武村 遺伝子の本体がDNAであるということを世界で初めて証明した人です。アメリカのロックフェラー研究所という有名な医学生物学研究所の研究員をずっとされていた方で、1944年に実験で確かめたんですが、実はそのころシュレーディンガーという非常に有名な物理学者がおりまして……

秋山 シュレーディンガーは知っている。

武村 そのシュレーディンガーさんは『生命とは何か』というベストセラーを書かれて、遺伝子の本体はタンパク質であるとおっしゃっていた。それもあって当時は遺伝子タンパク質説が主流だった。エイブリーさんは肺炎双球菌というバクテリアを使って、バクテリアにある種のDNAを入れて、病原性「なし」から「あり」に変えるという実験をした。タンパク質を入れても変わらないし、DNAを分解してしまうと性質が変わらなくなる。
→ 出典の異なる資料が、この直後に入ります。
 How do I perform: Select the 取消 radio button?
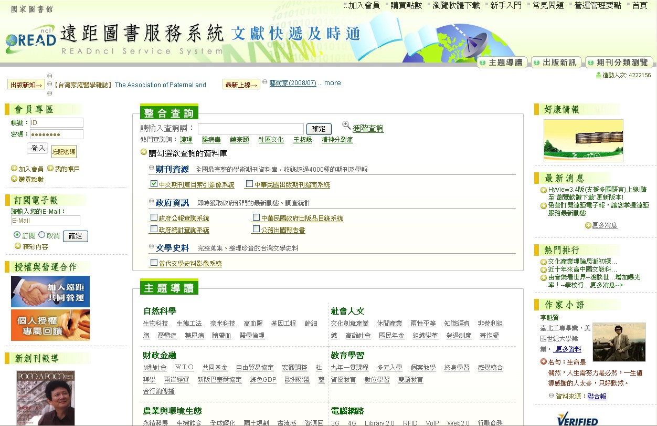[x=42, y=235]
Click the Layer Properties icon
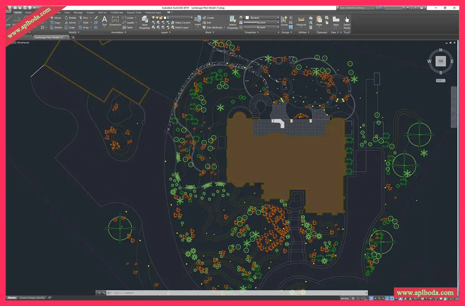 click(144, 20)
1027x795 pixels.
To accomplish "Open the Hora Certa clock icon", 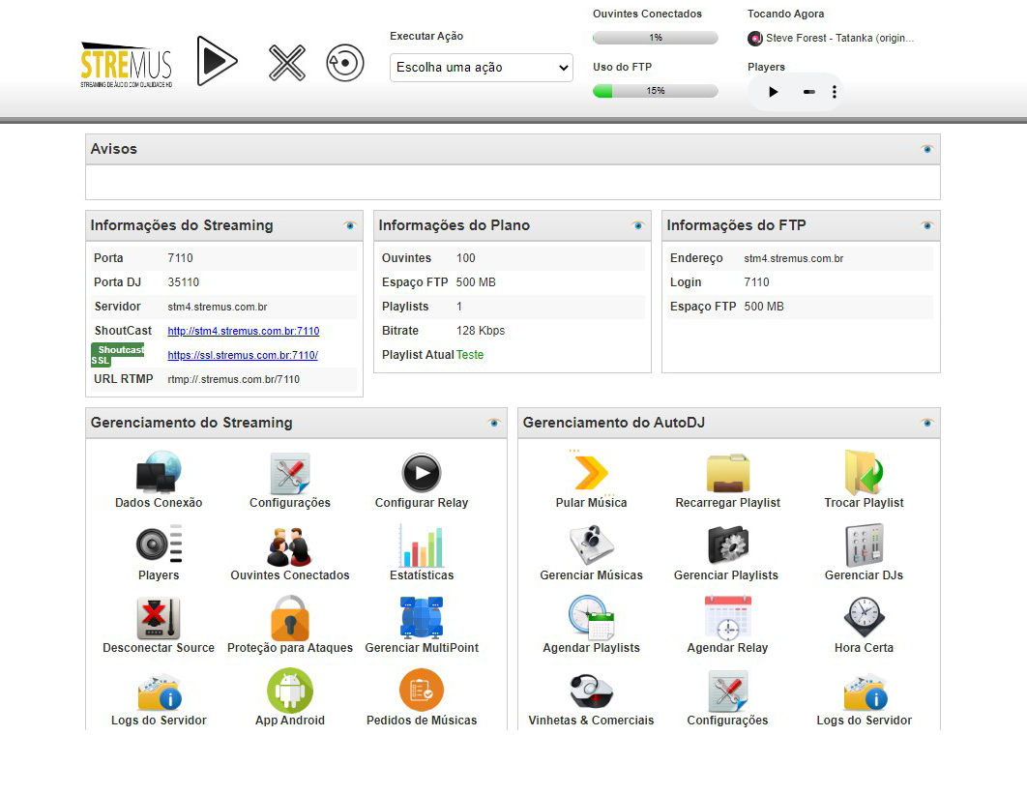I will (x=864, y=619).
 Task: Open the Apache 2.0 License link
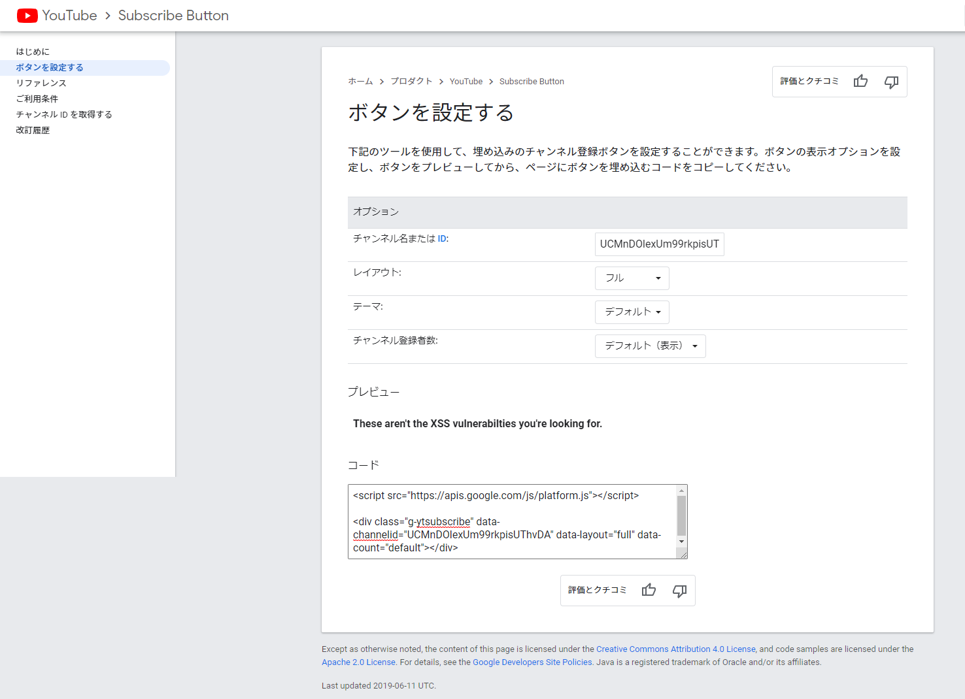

それで遺伝子の本体というのはDNAなんだということをおっしゃった。

高橋 現代人は、DNAイコール遺伝子と考えているので、今のお話、ピンと来ないところがあったんじゃないかと思うんですが、DNAって物質の名前なんですね。タンパク質というのも物質の名前。そのどっちが遺伝情報を担っているのかが分からなかった。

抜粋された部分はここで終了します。